Cette déclaration, B1, a été donnée vendredi à la session, dans laquelle ils sont accusés de tuer Ivanovic sont Nedeljko Spasojevicq, Marko Rossic, Rade Basara et Silvana Arsovic. Ils sont accusés que, en coopération avec les accusés fugitifs Zeiko Bojic, Zvonko Veselinovic et Milan Radoicic ont commis le meurtre d'Oliver Ivanovic.
“List Srpska” est le parti politique représentant les Serbes au Parlement du Kosovo et dans les municipalités jusqu'à ce qu'une partie de ce parti soit également accusée d'avoir participé au meurtre d'Ivanovic, Milan Ddoicic.

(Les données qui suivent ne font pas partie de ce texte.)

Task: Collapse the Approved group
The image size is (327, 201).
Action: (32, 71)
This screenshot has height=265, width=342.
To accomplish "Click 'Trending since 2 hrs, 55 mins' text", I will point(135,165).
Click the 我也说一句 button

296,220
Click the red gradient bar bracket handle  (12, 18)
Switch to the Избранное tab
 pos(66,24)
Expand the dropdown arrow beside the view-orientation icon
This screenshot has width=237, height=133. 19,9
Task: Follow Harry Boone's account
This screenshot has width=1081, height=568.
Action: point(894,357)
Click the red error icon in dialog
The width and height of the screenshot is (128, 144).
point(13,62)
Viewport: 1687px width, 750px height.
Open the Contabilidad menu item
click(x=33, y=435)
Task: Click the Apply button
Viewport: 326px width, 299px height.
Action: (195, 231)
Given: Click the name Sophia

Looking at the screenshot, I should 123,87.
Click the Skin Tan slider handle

Le 10 novembre 2020, le Procureur spécial avait dressé l'acte d'accusation, selon lequel les accusés Nedeljko Spasojevicq, Marko Rosic, Rade Basara et Silvana Arsovic, respectivement, de 2014 à 2018, dans la ville de Mitrovica, en coopération avec les inculpés Zeiko Bojic, Zvonko Veselinovic et Milan Radojcic, qui sont en fuite et deux autres accusés qui sont si inconnus des organes de l'ordre, agissant comme organisés et structurés, en coopération avec les inculpés, dans le groupe avec la direction des accusés, Zvon Veselinovic et Milan Radovic, qui sont en fuite, et avec deux autres qui sont déjà les plus désireux de le faire dans le cadre des actes criminels, et ce qu'ils ont fait dans les actes criminels présents, et ce qu'ils ont fait dans les actes criminels qu'ils ont commis de la manière nécessaire qu'ils ont fait dans l'ordre de leurs propres actes criminels, et ce qu'ils ont fait dans les actes criminels qu'ils ont commis, dans les actes criminels qu'ils ont commis et dans les actes criminels qu'ils ont commis.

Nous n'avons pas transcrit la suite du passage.